Naturally, it's pure crack cocaine to its target audience of kids. They aren't old enough to know good game design from bad, and why should they care? Dimensions is an opportunity for them to play as Batman and Gandalf and Scooby Doo and Bart Simpson, both in the game and out. They're not going to complain if the mechanical design that surrounds those characters is insipid and lifeless. And that's the real tragedy of LEGO Dimensions—the design of TT's LEGO games desperately needs to evolve, but it won't, because the strength of the licenses and the appeal of the LEGO toys included trumps the fact that it is by far the worst of this year's toy/game combo products.
Unspeakably clumsy, with overlapping contextual commands, awkward minigames, and unintuitive goals.
There's a lot of stuff to collect, if you can bear the mundanity of it all.
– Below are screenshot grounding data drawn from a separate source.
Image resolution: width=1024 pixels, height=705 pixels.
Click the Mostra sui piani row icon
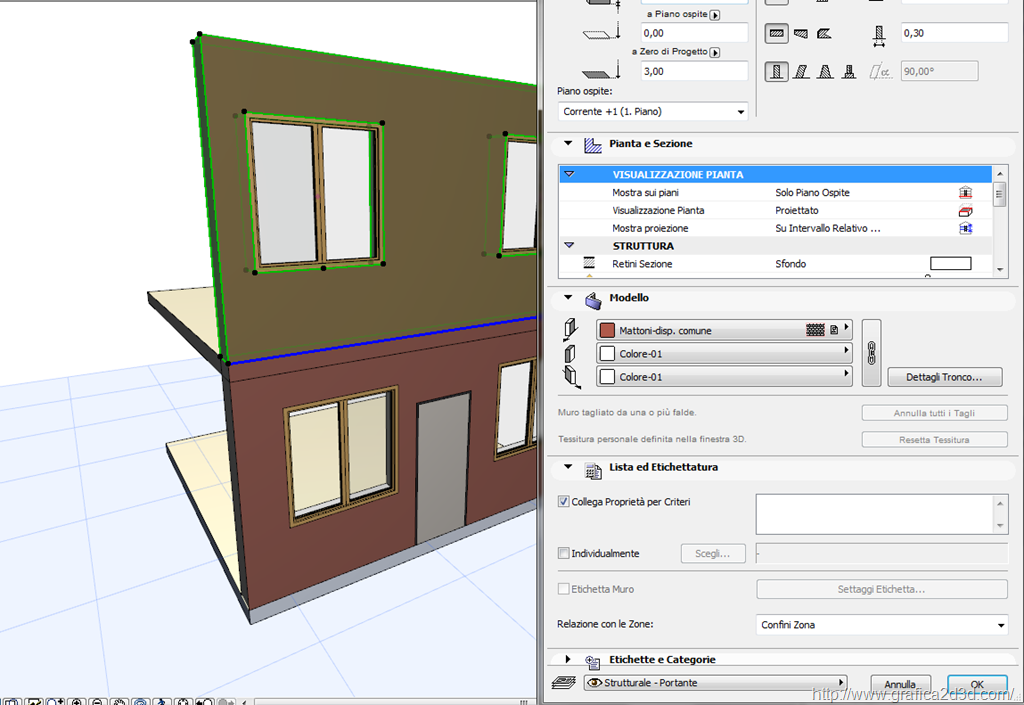[x=965, y=193]
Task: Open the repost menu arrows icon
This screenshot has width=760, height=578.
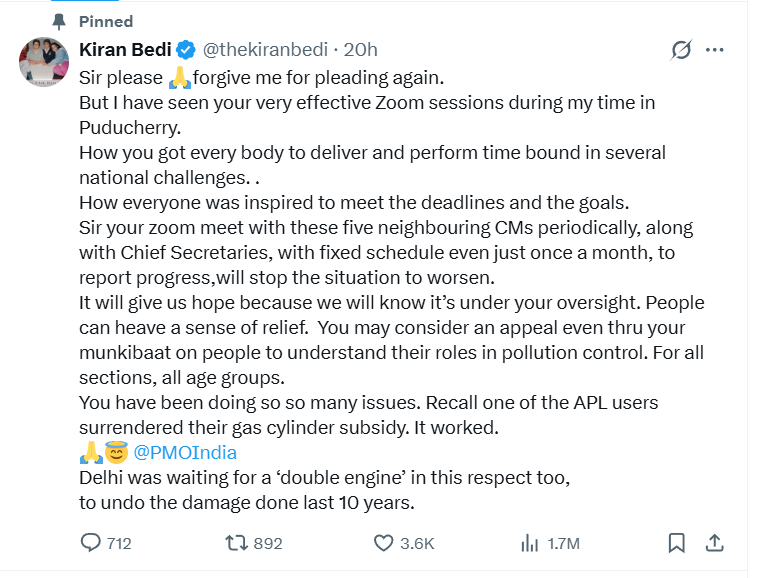Action: pos(236,543)
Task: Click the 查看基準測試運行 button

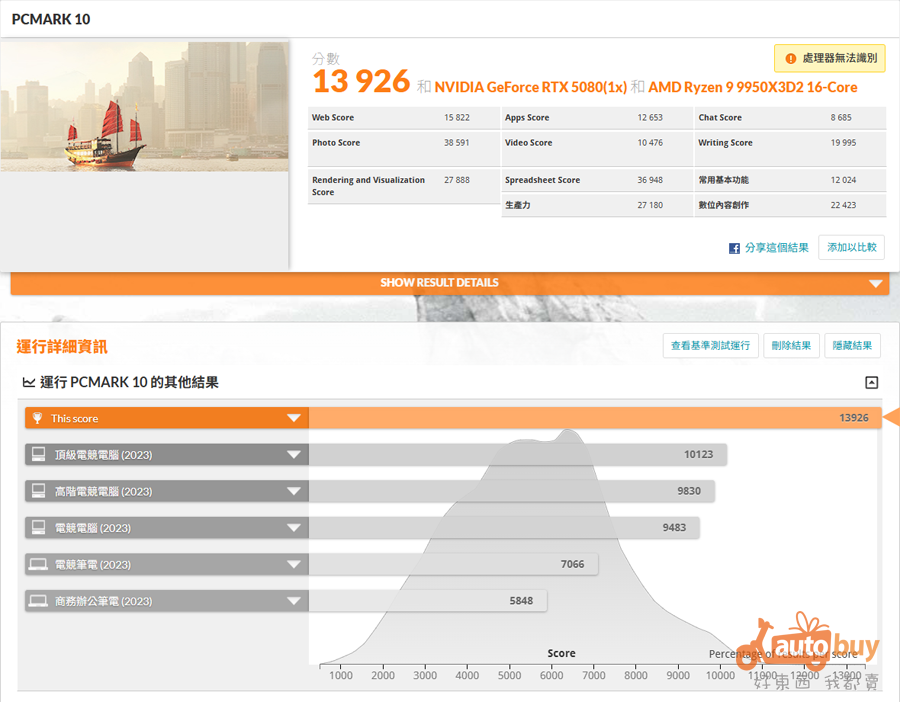Action: click(710, 346)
Otherwise, the charm of Gandalf spouting the same few joke clips wears off fast.
Every sound is culled from beloved movies, games, and TV shows, so the heavy lifting was already taken care of.
Pretty nice! Although the game discards the LEGO visual metaphor seemingly at random for background elements.
LEGO Dimensions feels like the bare minimum required to qualify as a video game in this day and age—it's a shallow, repetitive experience that leans heavily on the appeal of LEGO toys and a dozen very expensive licenses... which probably explains why the $99 starter set only gives you access to a fraction of the total game content. There's nothing necessarily wrong with the toy expansion concept, but Dimensions' only advantage over its better-designed (and less expensive) competitors is the appeal of its license. Between its high cost, lowbrow design, and kid-addicting façade, Dimensions feels downright predatory. But the fanservice is great!